◆ **ASSIGNMENT**
Transcribe word for word the lines below from the line with "Click the Elapsed time value 73.511432ms" through the line with "Click the heart", ends included.
(GIVEN RECORDS Opens)
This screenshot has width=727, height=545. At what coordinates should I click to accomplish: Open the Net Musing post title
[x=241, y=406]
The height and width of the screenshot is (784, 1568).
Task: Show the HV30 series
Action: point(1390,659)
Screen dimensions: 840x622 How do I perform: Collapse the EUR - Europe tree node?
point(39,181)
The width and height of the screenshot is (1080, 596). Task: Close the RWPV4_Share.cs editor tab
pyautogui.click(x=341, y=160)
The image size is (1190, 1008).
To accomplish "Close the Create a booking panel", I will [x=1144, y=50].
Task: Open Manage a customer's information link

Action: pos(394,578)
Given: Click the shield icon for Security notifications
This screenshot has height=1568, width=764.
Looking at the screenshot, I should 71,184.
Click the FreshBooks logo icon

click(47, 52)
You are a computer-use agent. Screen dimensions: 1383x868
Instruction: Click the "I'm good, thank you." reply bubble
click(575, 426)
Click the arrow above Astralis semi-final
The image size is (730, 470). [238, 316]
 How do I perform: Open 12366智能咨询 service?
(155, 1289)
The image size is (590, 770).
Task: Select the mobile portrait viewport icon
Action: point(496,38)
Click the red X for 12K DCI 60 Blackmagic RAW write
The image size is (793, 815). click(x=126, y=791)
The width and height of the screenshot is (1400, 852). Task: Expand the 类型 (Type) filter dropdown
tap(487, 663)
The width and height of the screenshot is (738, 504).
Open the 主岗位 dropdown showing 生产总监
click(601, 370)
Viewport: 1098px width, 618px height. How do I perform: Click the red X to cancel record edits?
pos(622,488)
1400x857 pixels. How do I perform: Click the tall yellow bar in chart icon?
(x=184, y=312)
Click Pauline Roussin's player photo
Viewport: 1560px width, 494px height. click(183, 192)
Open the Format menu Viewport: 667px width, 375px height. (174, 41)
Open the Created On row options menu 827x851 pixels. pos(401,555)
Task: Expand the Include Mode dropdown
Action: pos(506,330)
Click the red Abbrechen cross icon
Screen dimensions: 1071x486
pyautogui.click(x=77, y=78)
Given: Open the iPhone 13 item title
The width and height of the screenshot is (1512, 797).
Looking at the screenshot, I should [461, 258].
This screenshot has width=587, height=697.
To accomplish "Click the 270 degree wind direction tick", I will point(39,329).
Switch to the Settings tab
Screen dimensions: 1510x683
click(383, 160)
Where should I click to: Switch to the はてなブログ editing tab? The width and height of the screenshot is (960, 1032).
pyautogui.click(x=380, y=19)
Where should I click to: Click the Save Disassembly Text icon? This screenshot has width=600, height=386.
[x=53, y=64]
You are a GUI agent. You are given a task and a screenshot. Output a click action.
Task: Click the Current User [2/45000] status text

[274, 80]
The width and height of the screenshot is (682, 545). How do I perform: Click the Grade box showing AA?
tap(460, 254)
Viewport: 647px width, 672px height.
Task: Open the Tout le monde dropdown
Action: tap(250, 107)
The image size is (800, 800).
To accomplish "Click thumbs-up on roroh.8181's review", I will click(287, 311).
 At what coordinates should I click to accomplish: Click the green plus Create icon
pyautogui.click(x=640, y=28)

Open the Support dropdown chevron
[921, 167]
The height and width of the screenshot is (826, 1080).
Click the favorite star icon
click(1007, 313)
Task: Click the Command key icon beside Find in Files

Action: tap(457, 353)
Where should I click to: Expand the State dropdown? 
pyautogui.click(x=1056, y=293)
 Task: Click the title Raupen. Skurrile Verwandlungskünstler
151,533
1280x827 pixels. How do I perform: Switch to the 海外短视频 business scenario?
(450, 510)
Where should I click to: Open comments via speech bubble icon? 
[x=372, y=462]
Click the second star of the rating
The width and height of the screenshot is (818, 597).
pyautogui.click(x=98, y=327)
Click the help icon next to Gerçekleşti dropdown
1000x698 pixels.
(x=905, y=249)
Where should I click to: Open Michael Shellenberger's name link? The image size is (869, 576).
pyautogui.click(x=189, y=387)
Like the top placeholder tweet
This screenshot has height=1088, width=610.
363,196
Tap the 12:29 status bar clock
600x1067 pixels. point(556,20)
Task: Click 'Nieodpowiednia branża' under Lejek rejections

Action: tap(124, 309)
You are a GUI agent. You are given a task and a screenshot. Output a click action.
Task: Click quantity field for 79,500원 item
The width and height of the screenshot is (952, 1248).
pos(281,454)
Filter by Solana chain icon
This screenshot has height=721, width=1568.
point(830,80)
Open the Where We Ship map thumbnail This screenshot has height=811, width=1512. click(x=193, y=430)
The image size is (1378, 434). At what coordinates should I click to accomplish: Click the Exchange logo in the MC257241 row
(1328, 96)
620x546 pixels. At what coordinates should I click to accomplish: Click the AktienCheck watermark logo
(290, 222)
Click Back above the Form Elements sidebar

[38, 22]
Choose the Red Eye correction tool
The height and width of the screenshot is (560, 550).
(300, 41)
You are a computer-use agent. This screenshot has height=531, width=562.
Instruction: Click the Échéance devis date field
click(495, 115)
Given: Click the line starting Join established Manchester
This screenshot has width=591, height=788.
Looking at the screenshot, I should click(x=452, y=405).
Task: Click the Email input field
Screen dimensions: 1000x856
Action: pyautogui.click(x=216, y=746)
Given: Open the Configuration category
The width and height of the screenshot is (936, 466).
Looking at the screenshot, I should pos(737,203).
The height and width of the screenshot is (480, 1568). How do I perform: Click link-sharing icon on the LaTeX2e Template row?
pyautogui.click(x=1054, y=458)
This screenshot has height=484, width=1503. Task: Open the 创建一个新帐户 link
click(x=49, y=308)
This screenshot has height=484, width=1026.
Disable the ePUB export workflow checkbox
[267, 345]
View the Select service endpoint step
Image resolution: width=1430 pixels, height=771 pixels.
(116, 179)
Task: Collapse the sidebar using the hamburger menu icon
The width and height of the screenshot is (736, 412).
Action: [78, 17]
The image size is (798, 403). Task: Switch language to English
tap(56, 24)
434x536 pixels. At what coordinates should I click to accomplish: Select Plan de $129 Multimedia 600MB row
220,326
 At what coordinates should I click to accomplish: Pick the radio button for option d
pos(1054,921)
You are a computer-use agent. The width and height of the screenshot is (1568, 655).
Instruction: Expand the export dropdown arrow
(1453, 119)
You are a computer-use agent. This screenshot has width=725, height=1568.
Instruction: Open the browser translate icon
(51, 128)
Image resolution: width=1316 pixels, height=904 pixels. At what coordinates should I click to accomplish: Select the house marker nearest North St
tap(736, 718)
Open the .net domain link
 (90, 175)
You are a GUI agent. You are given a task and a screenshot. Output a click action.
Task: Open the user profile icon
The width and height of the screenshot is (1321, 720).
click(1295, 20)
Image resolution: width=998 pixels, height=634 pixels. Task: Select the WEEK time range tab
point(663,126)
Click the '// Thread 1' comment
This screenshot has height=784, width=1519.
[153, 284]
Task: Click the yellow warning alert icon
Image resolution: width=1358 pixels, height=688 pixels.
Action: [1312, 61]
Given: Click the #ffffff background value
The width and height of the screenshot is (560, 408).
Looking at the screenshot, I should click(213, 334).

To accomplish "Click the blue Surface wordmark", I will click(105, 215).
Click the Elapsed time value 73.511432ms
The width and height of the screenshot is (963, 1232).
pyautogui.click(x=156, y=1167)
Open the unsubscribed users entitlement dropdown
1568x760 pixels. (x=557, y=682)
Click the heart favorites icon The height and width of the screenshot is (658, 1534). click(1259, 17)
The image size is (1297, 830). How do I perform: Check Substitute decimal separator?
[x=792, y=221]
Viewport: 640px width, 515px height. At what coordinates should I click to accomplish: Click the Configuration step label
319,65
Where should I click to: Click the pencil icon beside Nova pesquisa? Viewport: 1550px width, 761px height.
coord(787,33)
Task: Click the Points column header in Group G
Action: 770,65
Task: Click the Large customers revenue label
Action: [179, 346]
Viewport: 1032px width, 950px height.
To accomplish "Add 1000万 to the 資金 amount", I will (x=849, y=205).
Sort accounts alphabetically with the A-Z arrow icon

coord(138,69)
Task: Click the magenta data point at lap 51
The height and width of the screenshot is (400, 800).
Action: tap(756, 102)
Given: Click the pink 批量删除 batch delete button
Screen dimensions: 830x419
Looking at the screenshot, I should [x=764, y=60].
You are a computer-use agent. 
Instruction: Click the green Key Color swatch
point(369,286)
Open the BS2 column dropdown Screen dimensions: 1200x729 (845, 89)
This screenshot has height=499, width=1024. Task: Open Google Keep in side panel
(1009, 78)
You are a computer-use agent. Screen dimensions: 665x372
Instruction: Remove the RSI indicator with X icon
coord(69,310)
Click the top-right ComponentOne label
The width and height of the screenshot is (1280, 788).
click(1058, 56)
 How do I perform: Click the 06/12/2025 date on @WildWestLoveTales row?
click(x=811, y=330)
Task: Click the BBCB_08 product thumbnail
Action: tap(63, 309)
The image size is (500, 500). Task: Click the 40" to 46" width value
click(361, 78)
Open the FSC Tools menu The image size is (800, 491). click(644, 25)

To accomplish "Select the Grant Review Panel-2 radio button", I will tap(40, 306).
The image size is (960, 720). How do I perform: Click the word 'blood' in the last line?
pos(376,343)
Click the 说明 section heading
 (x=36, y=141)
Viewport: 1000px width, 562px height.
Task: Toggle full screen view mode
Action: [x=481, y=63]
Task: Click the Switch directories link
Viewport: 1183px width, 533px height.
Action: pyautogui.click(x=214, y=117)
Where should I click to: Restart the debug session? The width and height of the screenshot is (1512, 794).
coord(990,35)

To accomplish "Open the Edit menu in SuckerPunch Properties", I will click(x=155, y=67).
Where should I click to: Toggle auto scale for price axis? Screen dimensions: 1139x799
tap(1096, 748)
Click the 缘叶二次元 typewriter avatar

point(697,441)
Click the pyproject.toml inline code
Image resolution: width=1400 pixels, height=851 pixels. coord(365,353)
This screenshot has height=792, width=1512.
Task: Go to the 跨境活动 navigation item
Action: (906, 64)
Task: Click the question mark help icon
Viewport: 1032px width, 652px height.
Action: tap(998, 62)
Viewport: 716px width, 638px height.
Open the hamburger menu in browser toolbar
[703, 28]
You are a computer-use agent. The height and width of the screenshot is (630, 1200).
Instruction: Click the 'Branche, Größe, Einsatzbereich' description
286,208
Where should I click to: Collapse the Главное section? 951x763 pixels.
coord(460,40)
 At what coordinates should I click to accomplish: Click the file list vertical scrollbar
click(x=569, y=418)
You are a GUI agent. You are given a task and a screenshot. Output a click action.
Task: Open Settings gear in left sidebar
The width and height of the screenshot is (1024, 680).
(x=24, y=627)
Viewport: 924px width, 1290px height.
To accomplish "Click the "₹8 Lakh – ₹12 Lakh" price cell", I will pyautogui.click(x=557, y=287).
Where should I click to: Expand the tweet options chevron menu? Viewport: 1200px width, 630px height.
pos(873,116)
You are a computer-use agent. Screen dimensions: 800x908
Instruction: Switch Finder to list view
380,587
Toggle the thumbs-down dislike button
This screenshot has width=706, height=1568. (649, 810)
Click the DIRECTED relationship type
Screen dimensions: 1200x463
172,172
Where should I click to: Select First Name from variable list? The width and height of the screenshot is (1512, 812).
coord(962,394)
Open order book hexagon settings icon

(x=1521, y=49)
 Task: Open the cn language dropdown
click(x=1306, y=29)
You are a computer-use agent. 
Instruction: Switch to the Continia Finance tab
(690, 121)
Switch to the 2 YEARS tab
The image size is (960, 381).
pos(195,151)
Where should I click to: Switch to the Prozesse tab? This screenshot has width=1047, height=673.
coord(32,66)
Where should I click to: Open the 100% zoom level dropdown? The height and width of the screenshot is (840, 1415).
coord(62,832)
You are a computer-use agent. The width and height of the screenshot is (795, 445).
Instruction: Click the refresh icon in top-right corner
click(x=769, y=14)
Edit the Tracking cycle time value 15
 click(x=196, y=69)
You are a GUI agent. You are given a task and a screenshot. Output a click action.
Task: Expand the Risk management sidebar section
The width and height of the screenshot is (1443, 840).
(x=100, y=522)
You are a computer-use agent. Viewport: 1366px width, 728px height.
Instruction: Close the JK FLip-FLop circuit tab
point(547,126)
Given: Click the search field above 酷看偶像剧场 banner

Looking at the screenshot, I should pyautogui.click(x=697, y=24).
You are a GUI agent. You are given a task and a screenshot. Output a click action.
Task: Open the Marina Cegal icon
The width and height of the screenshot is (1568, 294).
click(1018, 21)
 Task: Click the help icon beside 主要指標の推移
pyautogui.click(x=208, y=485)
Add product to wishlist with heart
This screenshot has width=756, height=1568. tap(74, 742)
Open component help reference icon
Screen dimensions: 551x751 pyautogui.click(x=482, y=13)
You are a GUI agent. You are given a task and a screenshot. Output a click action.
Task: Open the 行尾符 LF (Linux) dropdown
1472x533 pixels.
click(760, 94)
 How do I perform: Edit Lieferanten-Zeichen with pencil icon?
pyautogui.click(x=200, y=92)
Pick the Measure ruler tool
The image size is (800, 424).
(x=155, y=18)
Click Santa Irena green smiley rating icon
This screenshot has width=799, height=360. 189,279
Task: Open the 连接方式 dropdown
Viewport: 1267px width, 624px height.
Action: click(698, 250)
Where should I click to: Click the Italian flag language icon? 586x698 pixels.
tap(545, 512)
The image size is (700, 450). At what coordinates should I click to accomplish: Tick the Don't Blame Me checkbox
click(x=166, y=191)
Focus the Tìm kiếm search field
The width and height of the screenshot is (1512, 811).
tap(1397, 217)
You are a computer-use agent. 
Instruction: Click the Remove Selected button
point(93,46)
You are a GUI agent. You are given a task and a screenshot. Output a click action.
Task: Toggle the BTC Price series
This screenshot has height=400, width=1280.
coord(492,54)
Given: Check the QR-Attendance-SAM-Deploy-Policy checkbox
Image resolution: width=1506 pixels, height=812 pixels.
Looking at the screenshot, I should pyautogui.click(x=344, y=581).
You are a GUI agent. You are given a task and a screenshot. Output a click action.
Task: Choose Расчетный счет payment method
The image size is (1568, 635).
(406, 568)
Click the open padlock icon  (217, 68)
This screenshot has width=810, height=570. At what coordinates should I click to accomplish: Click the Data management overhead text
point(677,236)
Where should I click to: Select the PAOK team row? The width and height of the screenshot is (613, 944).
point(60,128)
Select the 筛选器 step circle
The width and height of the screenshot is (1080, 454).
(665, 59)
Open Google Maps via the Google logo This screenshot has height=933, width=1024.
(GIVEN RECORDS Closes)
◆ **ANSWER SPACE**
Click the Elapsed time value 73.511432ms
The width and height of the screenshot is (963, 1232).
pyautogui.click(x=156, y=1167)
Open the unsubscribed users entitlement dropdown
1568x760 pixels. (x=557, y=682)
Click the heart favorites icon The height and width of the screenshot is (658, 1534). click(1259, 17)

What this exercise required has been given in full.